London: Britain’s public finances are so constrained that whoever governs in the years ahead – the ruling Conservatives or the Labour Party – will have little room to cut taxes or boost spending, a report by a leading think-tank showed on Tuesday.
The Institute for Fiscal Studies warned that giving voters a tax cut before an election expected in 2024 would risk causing a “short-term economic sugar rush”, higher Bank of England interest rates and a protracted recession.
Further ahead, weak economic growth, high debt levels and growing demands on public spending from health to defence – problems Britain shares with many other rich countries – would probably maintain the tight bind on the next government.
“The price of our high levels of indebtedness, failure to stimulate growth and high borrowing costs is likely to be a protracted period of high taxes and tight spending,” IFS director Paul Johnson said.
Britain’s economy was struggling to grow even before the double whammy of the COVID-19 pandemic and the surge in energy prices, both of which triggered a wave of government borrowing.
Finance minister Jeremy Hunt has ruled out significant tax cuts in his Nov. 22 budget update, despite pressure from lawmakers in his Conservative Party who are alarmed at Labour’s big lead in opinion polls.

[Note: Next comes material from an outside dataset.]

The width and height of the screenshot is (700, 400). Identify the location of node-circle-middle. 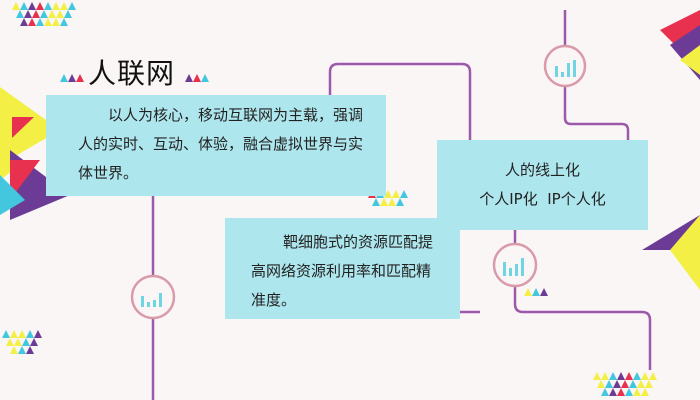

Hunt said last week the government’s debt interest bill could be as much as 30 billion pounds ($36.5 billion) higher, due to high inflation and interest rates.
Labour’s would-be finance minister Rachel Reeves has stressed she would follow a similar fiscal target to Hunt: reducing debt as a share of the economy – which has trebled over the past 20 years to about 100% – while also promising to accelerate Britain’s weak growth rate.
The IFS’s Johnson said Labour had so far announced plans for only small, targeted tax increases which raised questions about its ability to fund investment that could boost economic growth.
Britain’s current government is on course to have increased taxes by more than any other since the Second World War, according to the IFS.
The think-tank said Hunt’s decision to freeze the thresholds at which people start paying higher rates of income tax would mean 16% of taxpayers are paying those higher rates in five years’ time, up from just 4% at the start of the 1990s.
The freezing of income tax thresholds would lead to a 52 billion-pound annual tax increase by 2027/28 which the government is likely to struggle to keep in place, the IFS said.
Carl Emmerson, deputy director at the IFS, said the combination of growing pressures on the public finances from welfare, demand for more public services, slow economic growth and high debt meant only one thing.
“That just points to you having to have a higher tax burden over the medium term,” Emmerson said.
Forecasts by U.S. bank Citi, which contributed to the IFS report, showed Britain was running further behind its pre-COVID economic growth trend than other European countries.
The International Monetary Fund said last week that Britain’s economy would be the slowest among Group of Seven economies in 2024.
But Emmerson said longer-term challenges relating to an ageing population were less severe in Britain than in other comparable countries.